- Problem
Scan the records below. Copy every line in which the word "This" appears.
---- Record set
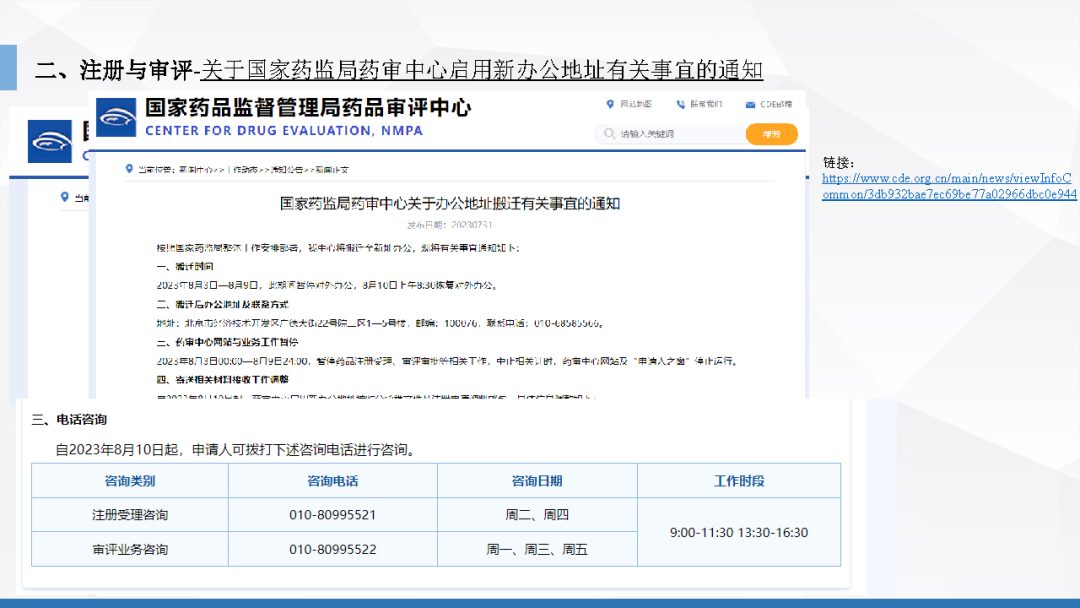Viewport: 1080px width, 608px height.
Task: Open the cde.org.cn hyperlink on the right
Action: [949, 186]
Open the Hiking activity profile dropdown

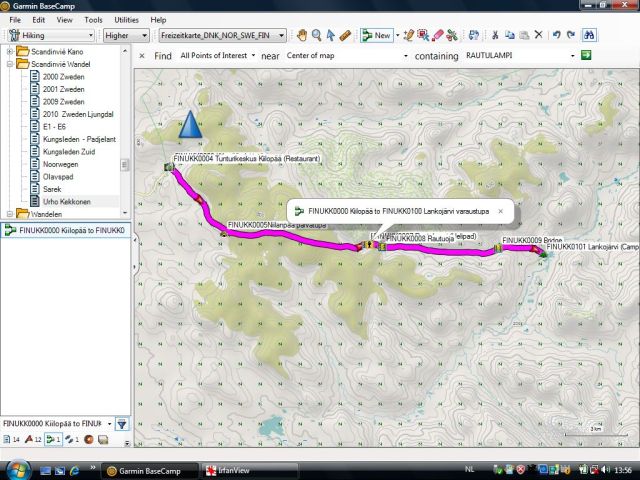tap(50, 35)
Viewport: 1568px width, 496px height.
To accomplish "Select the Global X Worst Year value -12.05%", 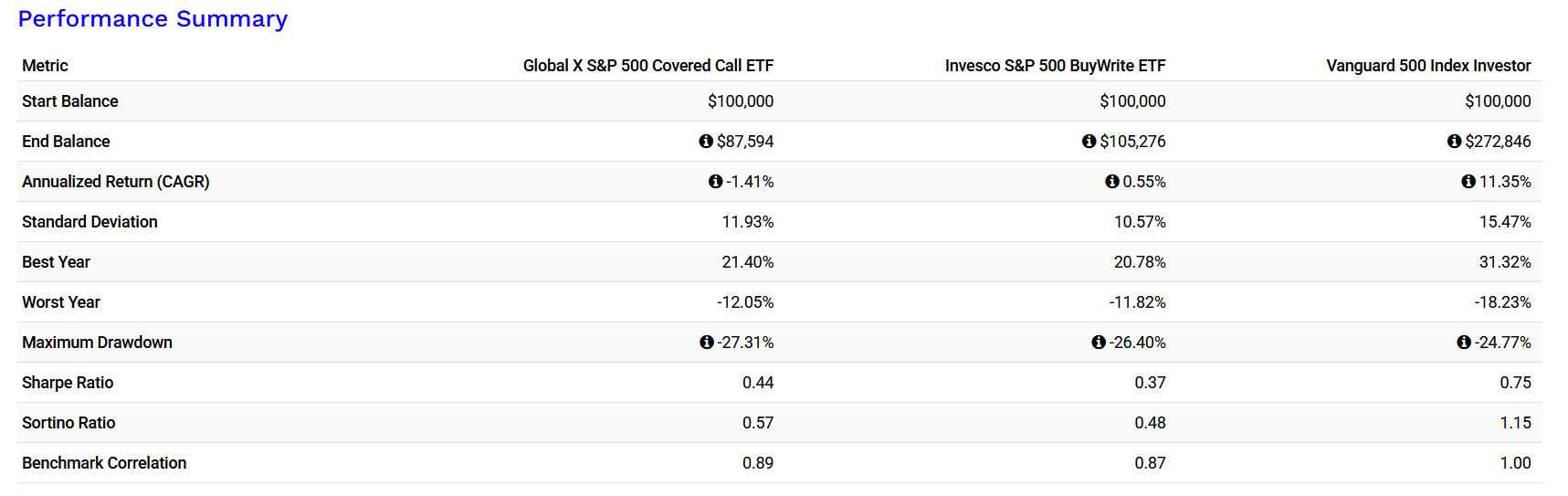I will pos(745,302).
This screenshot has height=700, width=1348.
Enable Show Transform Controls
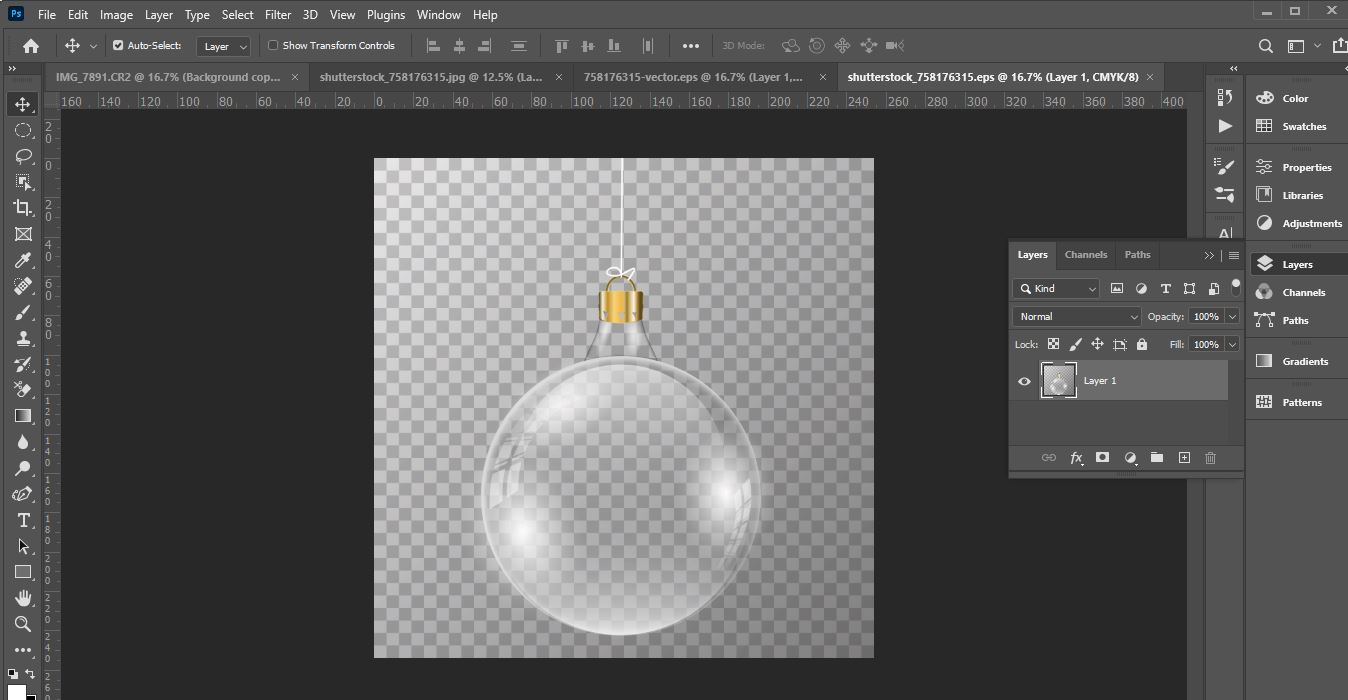point(271,45)
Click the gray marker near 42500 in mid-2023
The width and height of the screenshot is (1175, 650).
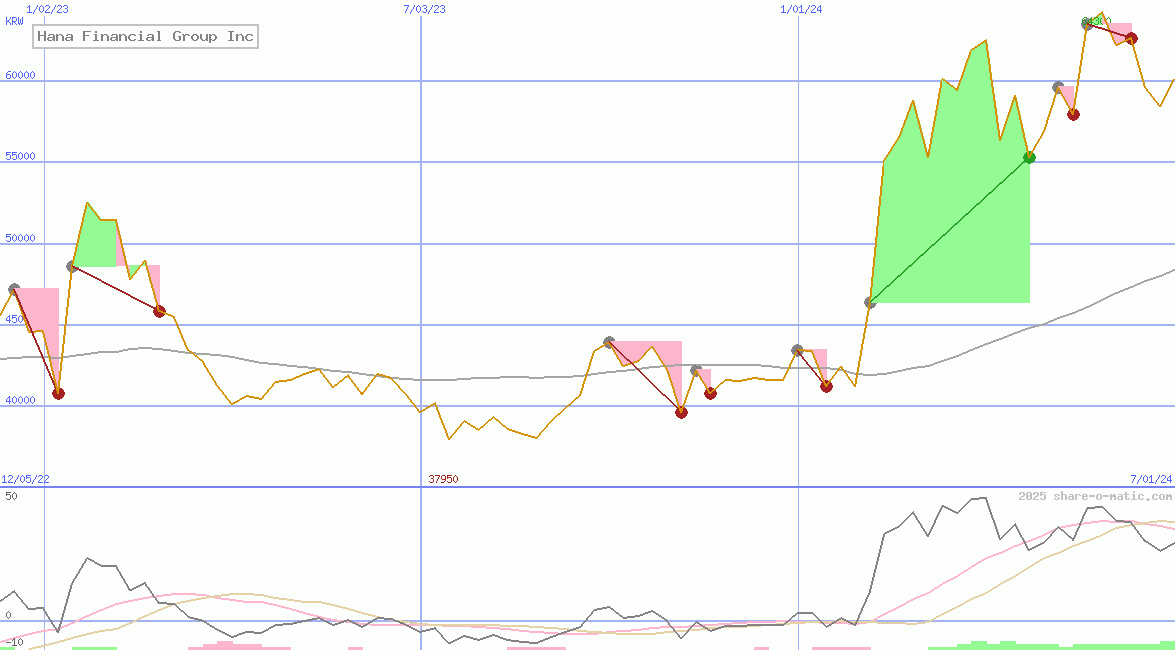point(608,341)
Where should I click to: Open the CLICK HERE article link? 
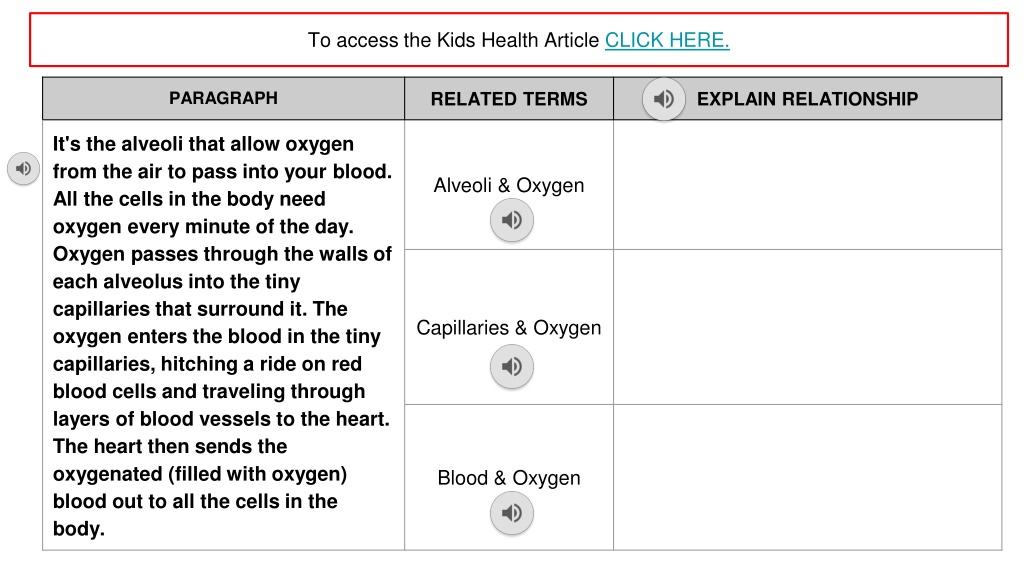(x=667, y=40)
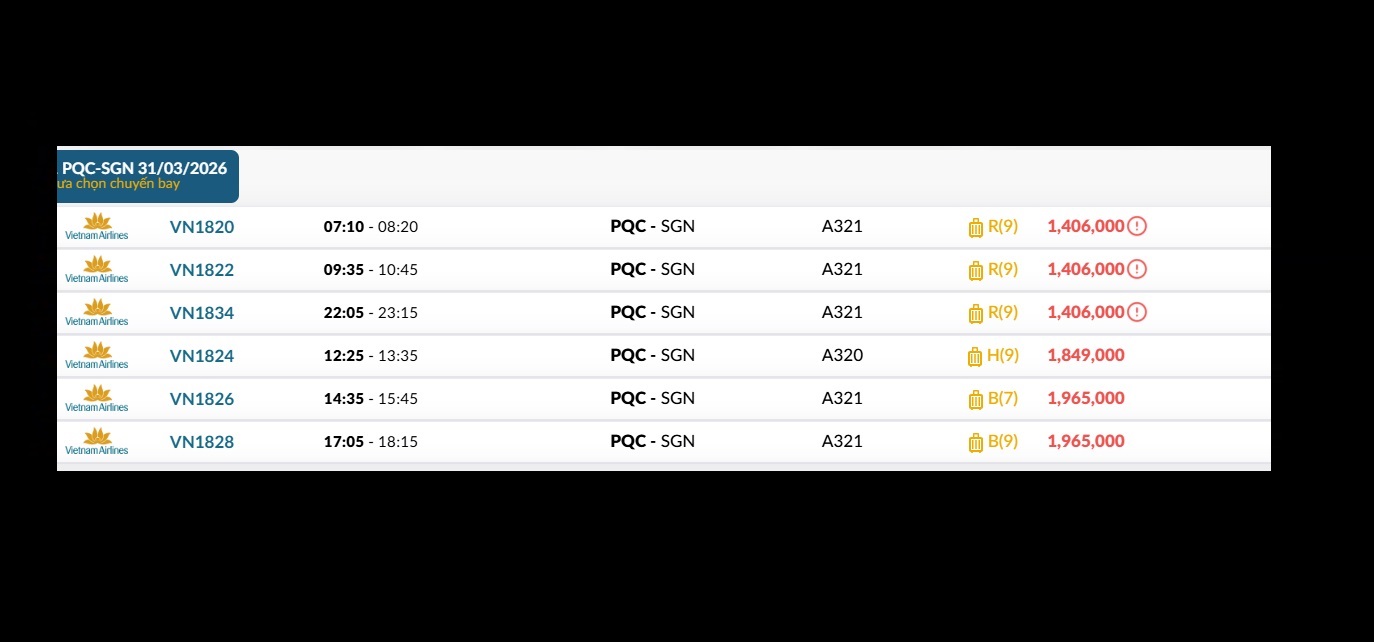1374x642 pixels.
Task: Click the luggage icon for flight VN1826
Action: click(x=976, y=399)
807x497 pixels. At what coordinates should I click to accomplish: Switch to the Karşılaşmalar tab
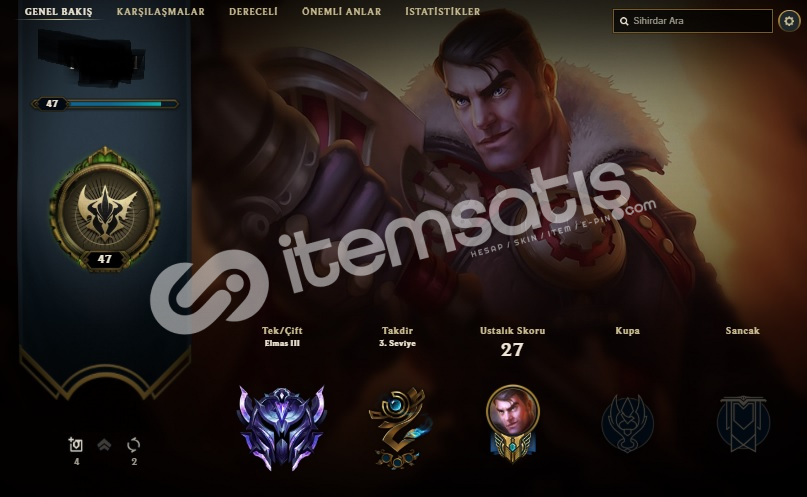pyautogui.click(x=161, y=11)
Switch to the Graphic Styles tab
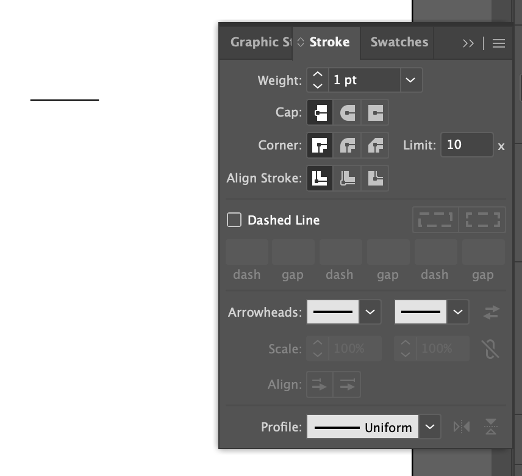Screen dimensions: 522x476 (x=260, y=42)
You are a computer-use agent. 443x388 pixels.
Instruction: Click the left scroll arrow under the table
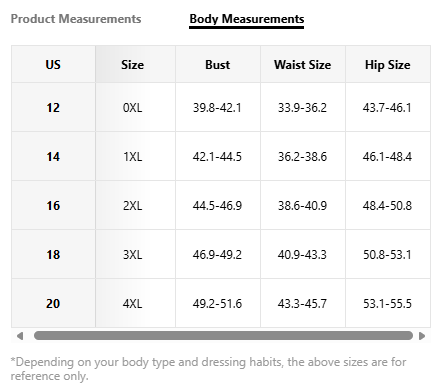(20, 336)
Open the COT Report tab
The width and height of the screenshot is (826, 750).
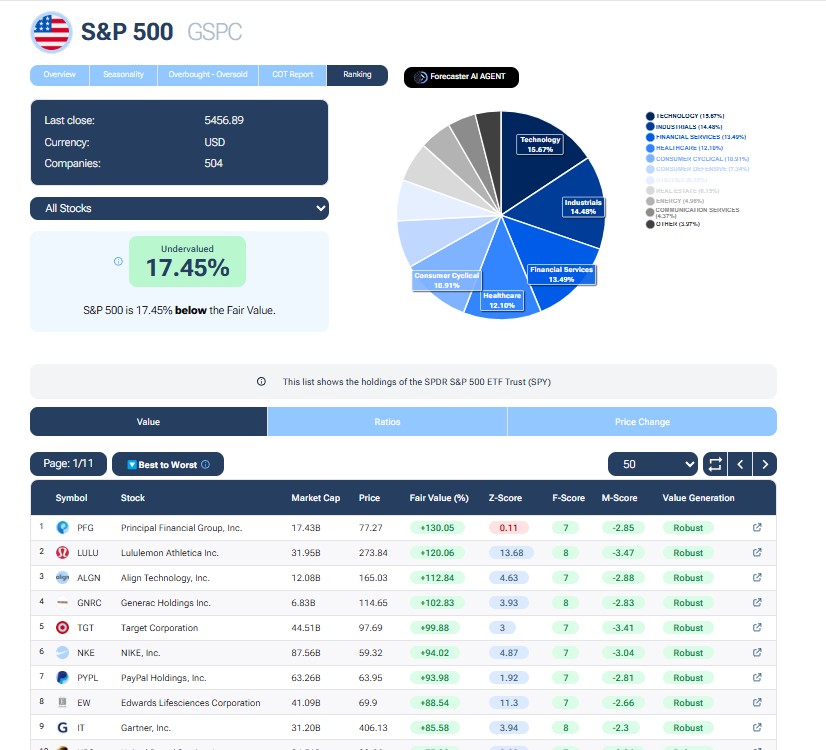click(293, 75)
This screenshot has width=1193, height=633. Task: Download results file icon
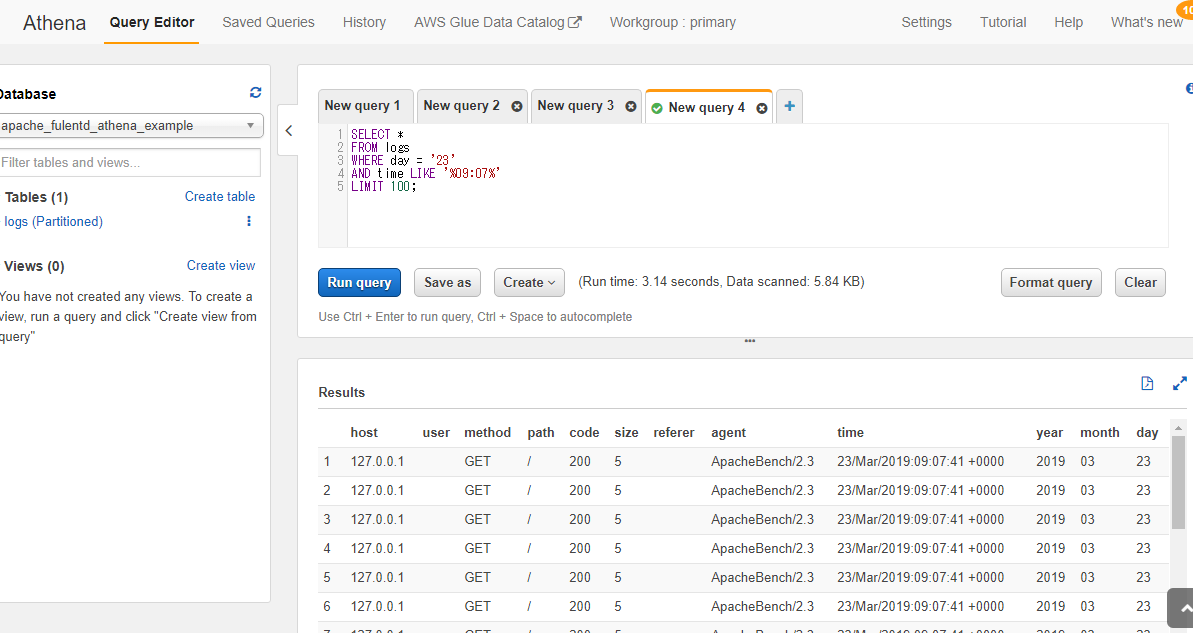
--------
- Task response
This screenshot has height=700, width=1348.
This screenshot has width=1193, height=633. Task: Download results file icon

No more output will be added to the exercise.